Saturday 13 April 2013
Left for Darwin last Tuesday morning at 6.30am for what was to be a final small operation in the afternoon to remove some precancerous cells that had shown up in the second biopsy/pathology test.
I should have known when I turned up the Oncologist meeting – a week early – that the day would just go from bad to worse.
I was also fasting in preparation for my third trip to theatre since the 11 March (5 weeks).
21 April 2013
I had intended to be diligent and write while everything is fresh in my mind because there always seems to be so much happening. appointments, blood tests, pathology test reports etc etc. However it is all a bit exhausting when all you ever seem to talk about is CANCER!
Following the visit to the Cancer Centre I then had to book back in to Darwin Private Hospital for the third go at removing a small area of tissue and finally remove all of the cancer.
Booked in at 2.00 pm for surgery at 4.pm…which was delayed until 6 pm.

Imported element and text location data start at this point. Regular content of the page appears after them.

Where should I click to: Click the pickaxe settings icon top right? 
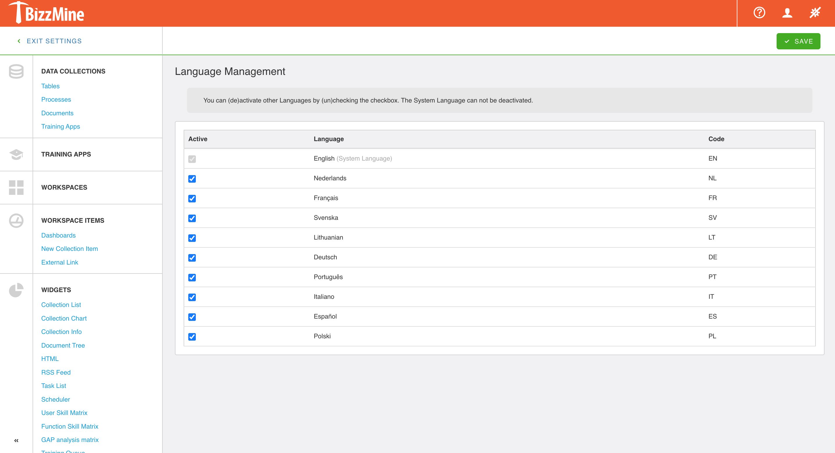click(815, 13)
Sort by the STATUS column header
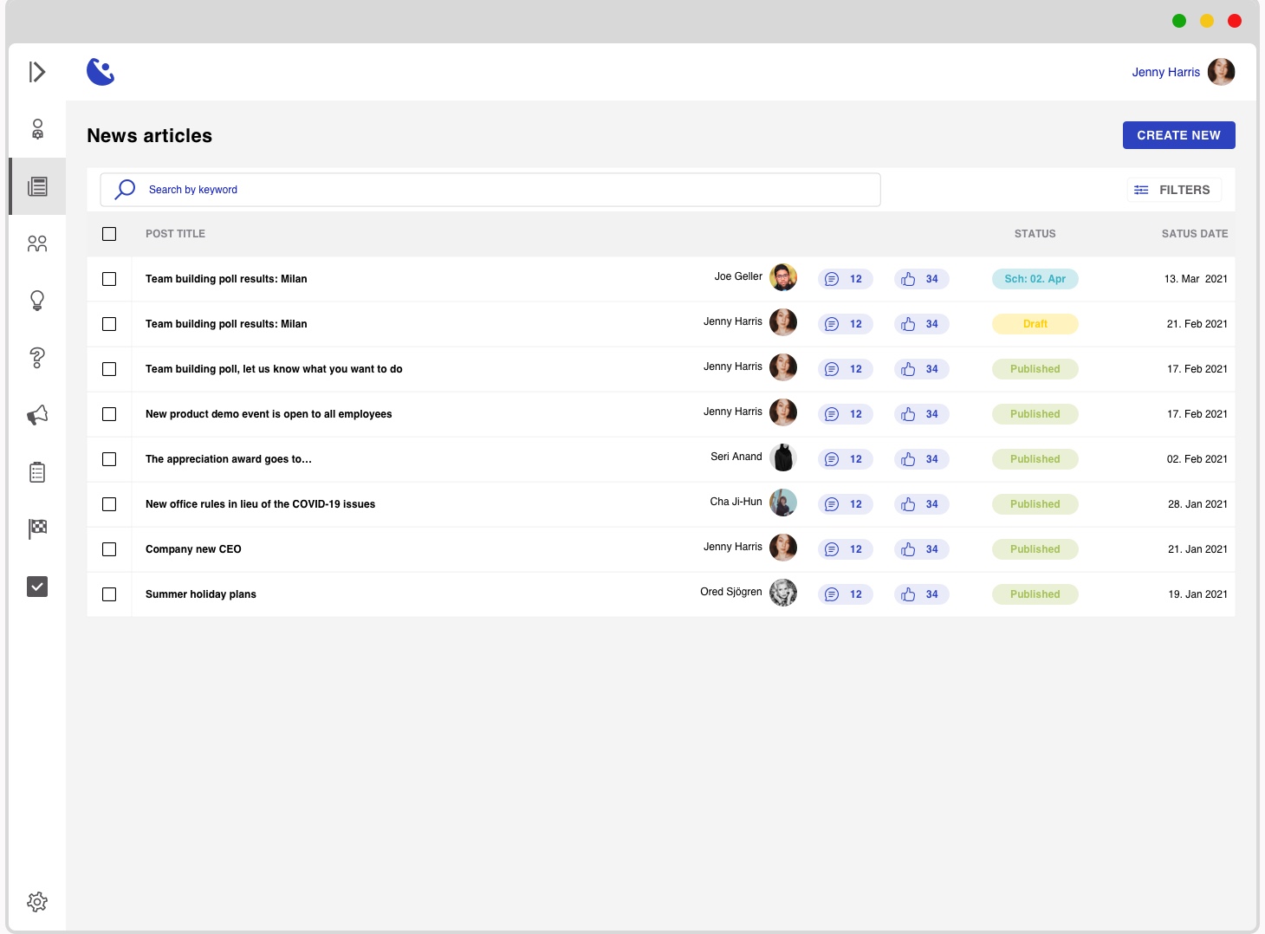Image resolution: width=1265 pixels, height=934 pixels. click(1035, 234)
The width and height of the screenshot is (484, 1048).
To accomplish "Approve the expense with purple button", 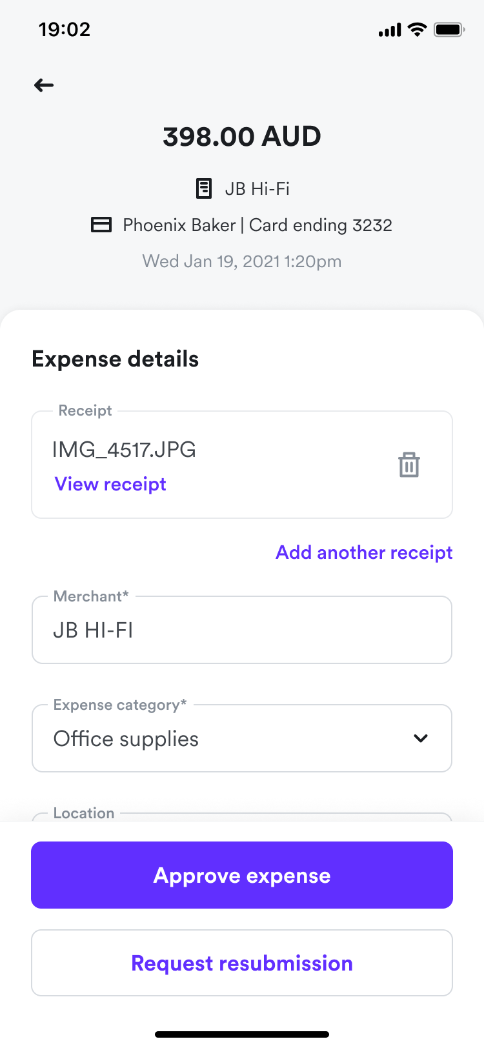I will [242, 875].
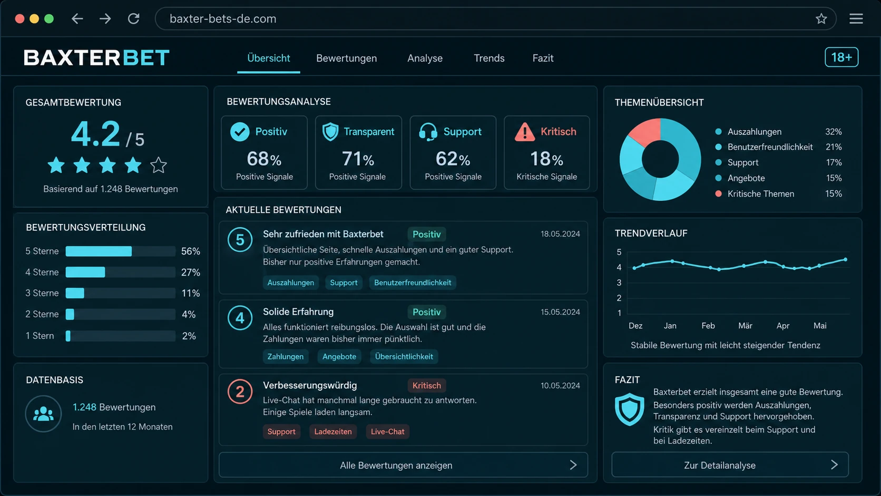Select the Analyse tab
The height and width of the screenshot is (496, 881).
(425, 58)
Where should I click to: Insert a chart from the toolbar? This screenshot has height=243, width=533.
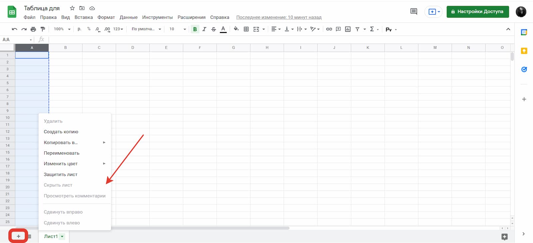click(x=348, y=29)
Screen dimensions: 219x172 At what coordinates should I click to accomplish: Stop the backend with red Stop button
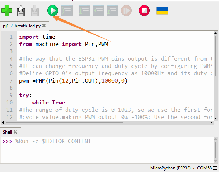pyautogui.click(x=144, y=11)
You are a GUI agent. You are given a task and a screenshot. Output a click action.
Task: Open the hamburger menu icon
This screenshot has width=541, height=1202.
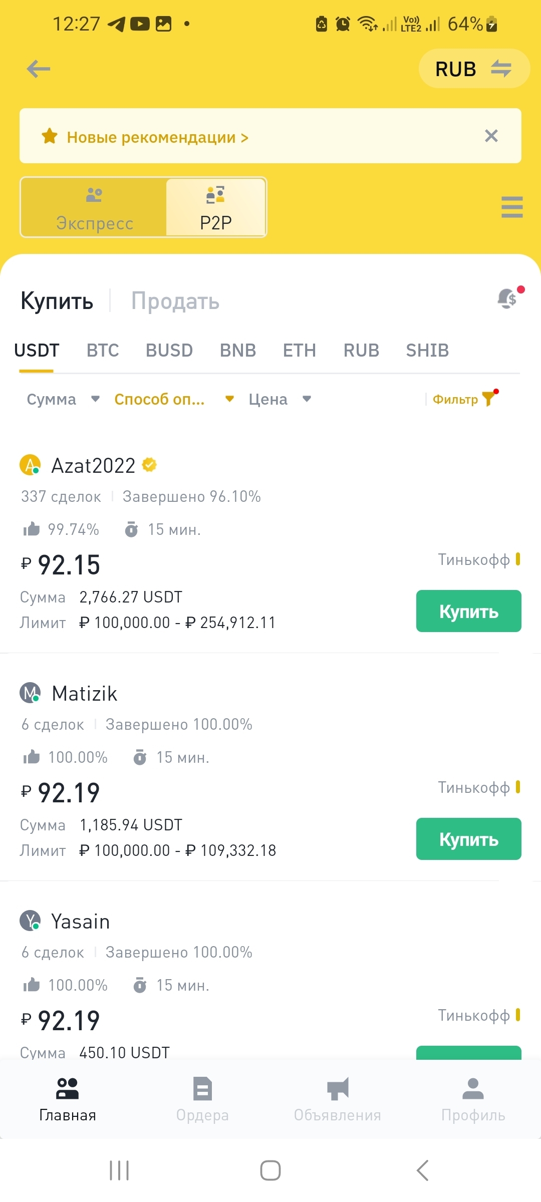tap(511, 207)
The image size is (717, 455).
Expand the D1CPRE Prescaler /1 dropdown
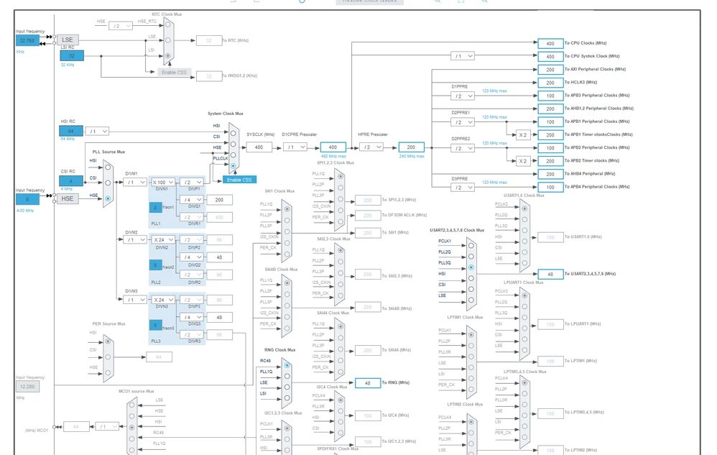coord(295,147)
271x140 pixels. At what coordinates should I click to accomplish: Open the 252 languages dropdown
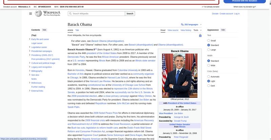pos(192,24)
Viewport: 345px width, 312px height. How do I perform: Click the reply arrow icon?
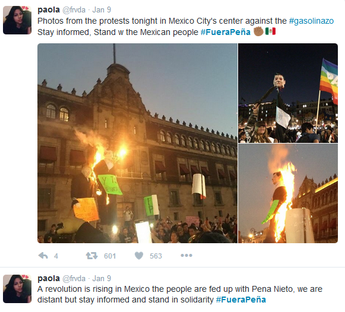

By this tie I was starving, thirsty and very light headed. Another trip to surgery and finally discharged at 8.pm…still groggy and unsteady on my feet. Hoping desperately that this time they had got it all. On the way back to the Airport Gateway Motel (because it is the closest and most central the hospital and cheaper at $140 a night!) we stopped at a service station and I had a Cornetto Ice Cream and an apple juice. Staggered up the stairs to our hotel room, exhausted I crawled into bed. Shaun as always, is helpful and some time a little concerned.
Within an hour of laying down my breast was throbbing and swelling. I took some pain killers and tried to ignore it – but by 10pm the pain and swelling was getting worse so I said to Shaun I would need to go to the Royal Darwin Emergency Department as we had been instructed to do if there were any issues!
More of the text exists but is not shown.